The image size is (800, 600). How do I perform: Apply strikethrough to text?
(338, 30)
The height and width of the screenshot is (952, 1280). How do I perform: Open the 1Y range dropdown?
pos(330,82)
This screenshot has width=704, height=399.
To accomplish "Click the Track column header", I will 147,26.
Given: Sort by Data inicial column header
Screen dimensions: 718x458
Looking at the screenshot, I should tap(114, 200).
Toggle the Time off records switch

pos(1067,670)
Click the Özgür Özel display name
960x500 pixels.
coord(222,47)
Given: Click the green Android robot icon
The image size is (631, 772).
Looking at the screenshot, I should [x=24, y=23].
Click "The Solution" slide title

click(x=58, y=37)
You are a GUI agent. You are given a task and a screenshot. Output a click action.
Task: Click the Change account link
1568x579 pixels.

> _Instructions for the task_:
Give back all the records exactly as they stand.

> _Result_:
The image size is (800, 600). How do I perform: Apply strikethrough to text?
(338, 30)
The height and width of the screenshot is (952, 1280). How do I perform: Open the 1Y range dropdown?
pos(330,82)
This screenshot has width=704, height=399.
To accomplish "Click the Track column header", I will 147,26.
Given: Sort by Data inicial column header
Screen dimensions: 718x458
Looking at the screenshot, I should tap(114, 200).
Toggle the Time off records switch

pos(1067,670)
Click the Özgür Özel display name
960x500 pixels.
coord(222,47)
Given: Click the green Android robot icon
The image size is (631, 772).
Looking at the screenshot, I should [x=24, y=23].
Click "The Solution" slide title

click(x=58, y=37)
You are a GUI agent. You are given a task and a screenshot. Output a click action.
Task: Click the Change account link
1568x579 pixels.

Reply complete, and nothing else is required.